Bakan Varank, TÜBİTAK sayesinde bugüne kadar çok çarpıcı muvaffakiyet kıssalarına imza attıklarını lisana getirerek, şöyle devam etti:

“Elimde gördüğünüz ve MAM’da üretilen bu eser, turboşaft motorlarında kullanılan türbin kanatçığı. Bu kanatçık, ulusal genel gaye helikopterimiz Gökbey’in motorunda kullanılan en yüksek katma pahalı modül. Bu kesim olmaksızın, uçaklar ya da helikopterler havalanamaz. Hasebiyle kimse size bunu kolay kolay satmıyor. Dünyada bu kabiliyete sahip 5 ülkeden birisiyiz. Halihazırda TEİ’ye 160 adet teslim ettik. Gökbey’in motorunda kullanıyorlar. Gördüğünüz bu küçücük kare, SİHA’ların kullandığı akıllı bombaların lazer arayıcı başlık dedektörü. Bu arayıcı başlık sayesinde bombalar, nokta atış yapabiliyor. BİLGEM’de geliştirdiğimiz bu dedektör, savunma endüstrimizin kritik bileşenlerinden birisi. Binlerce dolar verip yurt dışından almak isteseniz dahi alamıyorsunuz. Biz bu dedektörü yurt dışı muadillerine nazaran çok daha kaliteli ve ucuza üretebiliyoruz.

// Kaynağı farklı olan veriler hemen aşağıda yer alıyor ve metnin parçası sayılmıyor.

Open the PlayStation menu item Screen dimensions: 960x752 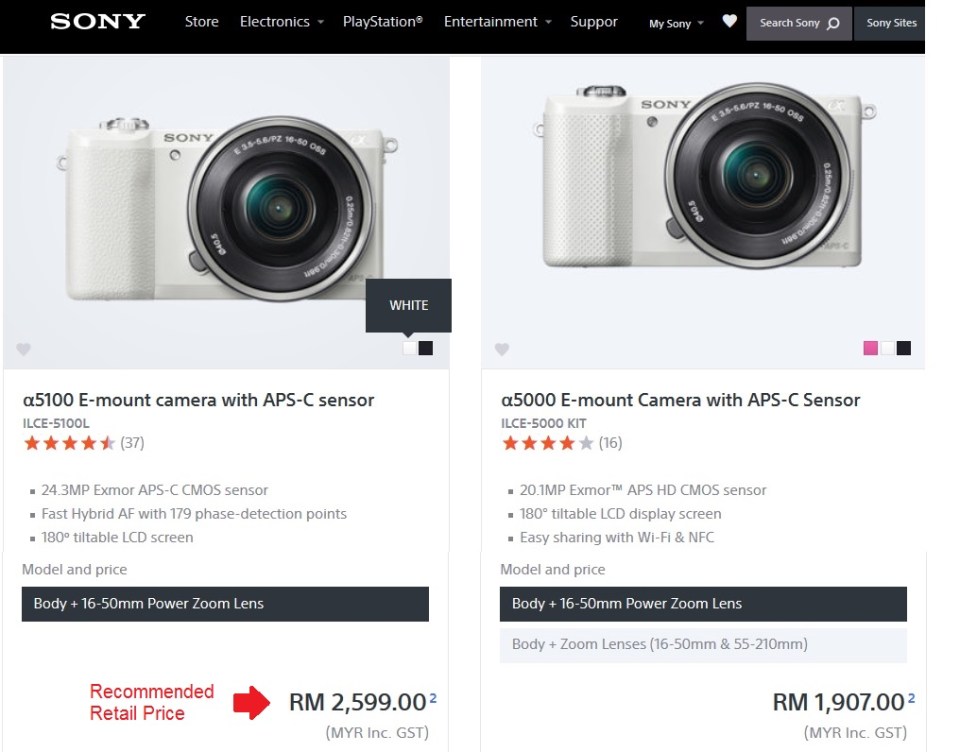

Salmonella Süratli Teşhis Kitini dünyada birinci sefer biz geliştirdik, patentini aldık. Kirli su ve yiyeceklerden bulaşan bu bakteri, toplum sıhhati açısından son derece ziyanlı. Geliştirdiğimiz bu kit, piyasadaki mevcut teşhis kitlerine nazaran çok daha süratli sonuç veriyor. Çin bize başvurdu, ülkemizden teknoloji transferiyle bu eseri satın almak istiyor.”

Cumhurbaşkanı Erdoğan’ın çizdiği Ulusal Teknoloji Güçlü Sanayi vizyonuyla ülkenin her alanda bağımsızlığını pekiştirecek adımları büyük bir çabayla attıklarını vurgulayan Varank, “18 yılın tüm kazanımlarını, katma bedel ve teknoloji üretimiyle daha da zenginleştireceğiz. Bugün açacağımız altyapılar, üretim seferberliğimize kıymetli katkılar sunacak. Bu altyapılarla sizin de söylediğiniz üzere bugün dünden daha güçlüyüz, yarın daha da güçlü olacağız. Bu vesileyle merkezlerin ülkemize güzel olmasını diliyorum.” diye konuştu.